> _Raw data_

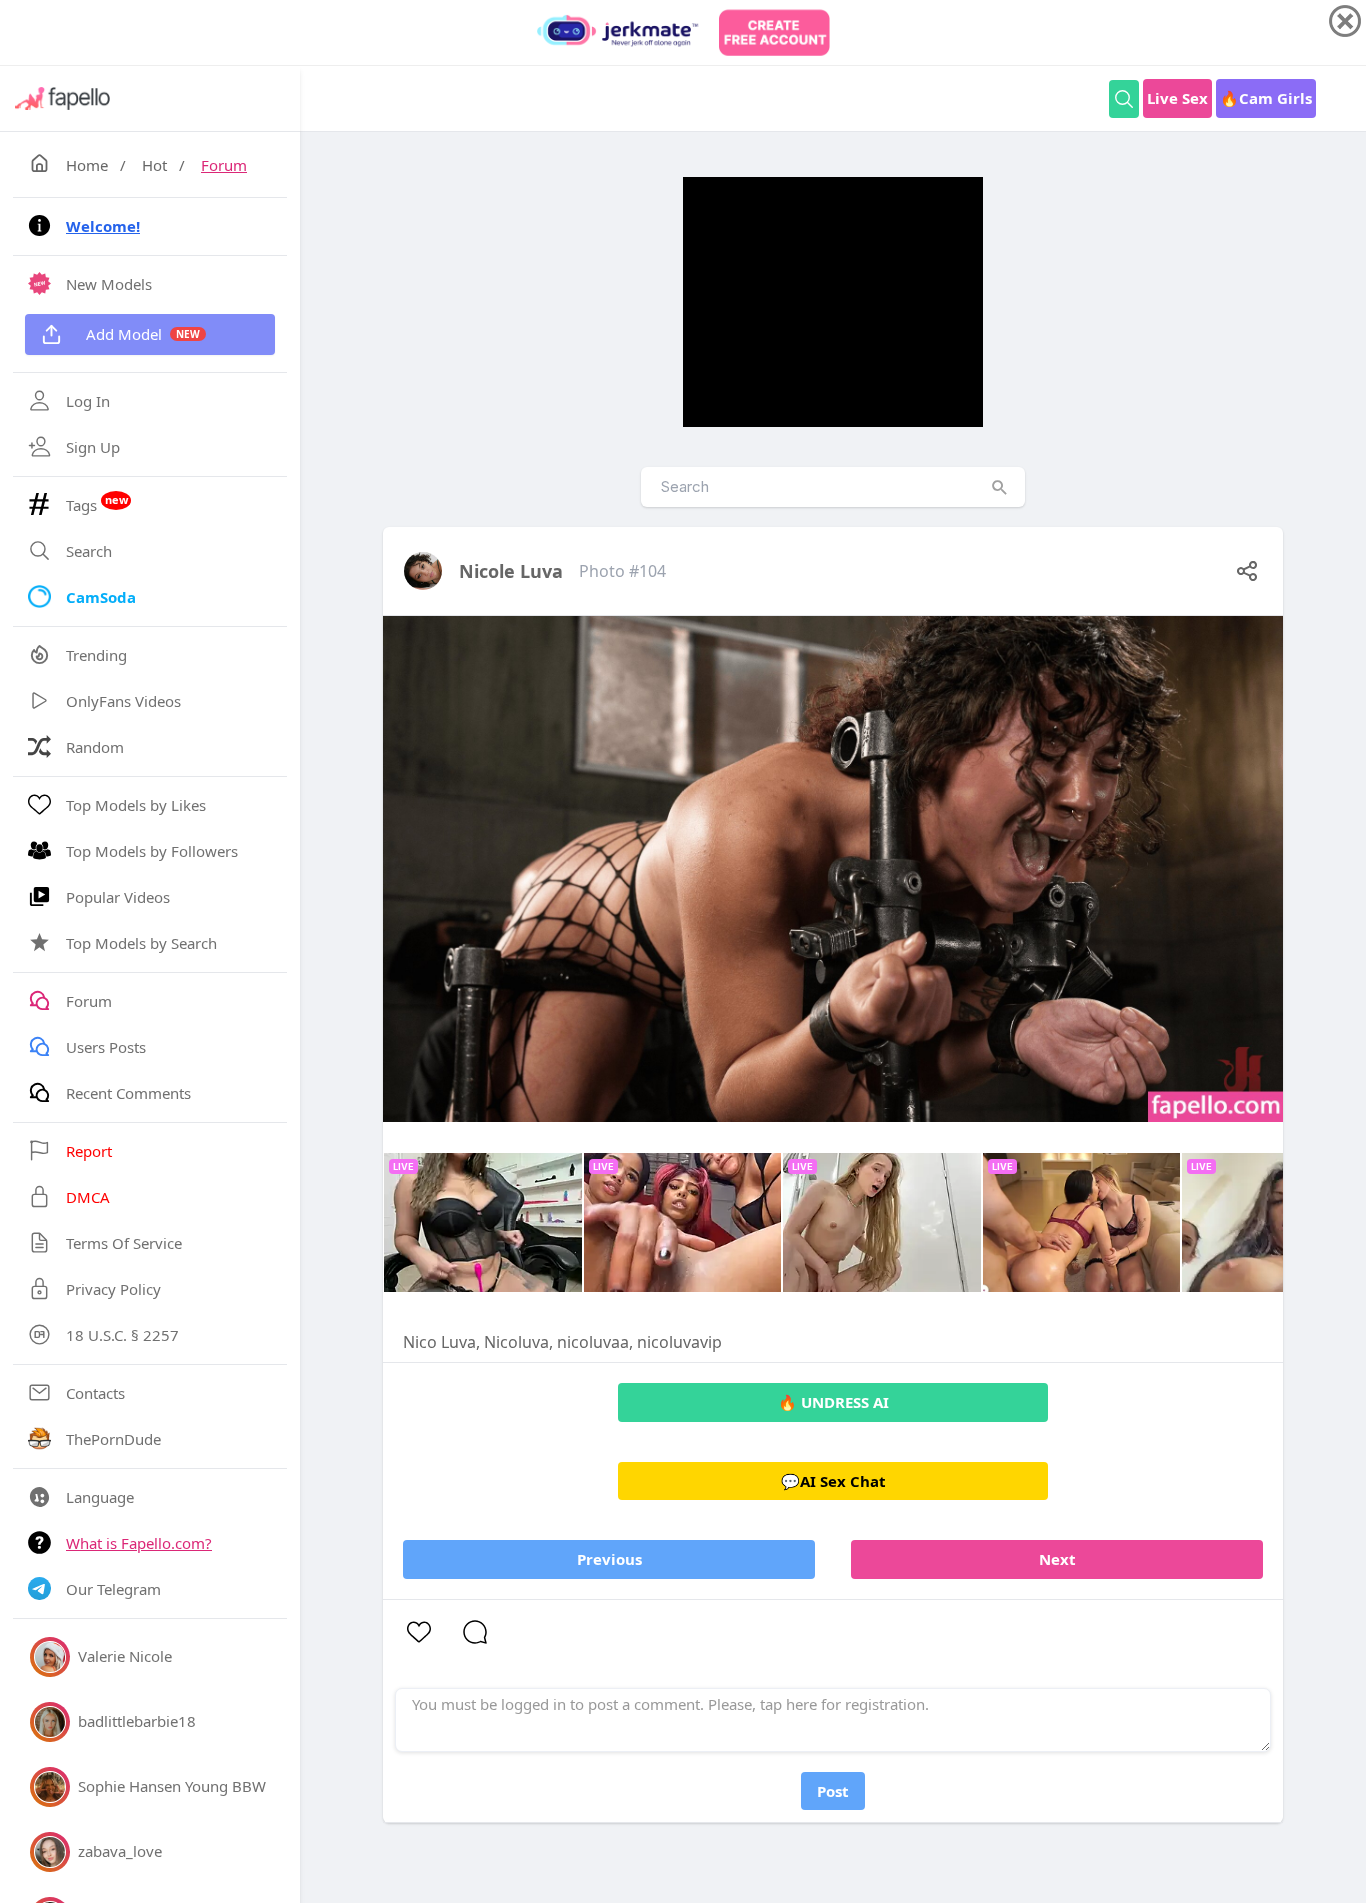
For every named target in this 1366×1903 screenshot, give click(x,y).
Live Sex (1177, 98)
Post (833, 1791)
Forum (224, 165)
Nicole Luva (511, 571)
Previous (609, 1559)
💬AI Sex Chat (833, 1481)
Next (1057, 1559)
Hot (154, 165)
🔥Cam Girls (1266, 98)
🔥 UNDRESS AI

> _The problem_
Everything in the data except the pictures must be retyped exactly.

> _Answer box_
For every named target in this 1366×1903 screenshot, give click(x,y).
Live Sex (1177, 98)
Post (833, 1791)
Forum (224, 165)
Nicole Luva (511, 571)
Previous (609, 1559)
💬AI Sex Chat (833, 1481)
Next (1057, 1559)
Hot (154, 165)
🔥Cam Girls (1266, 98)
🔥 UNDRESS AI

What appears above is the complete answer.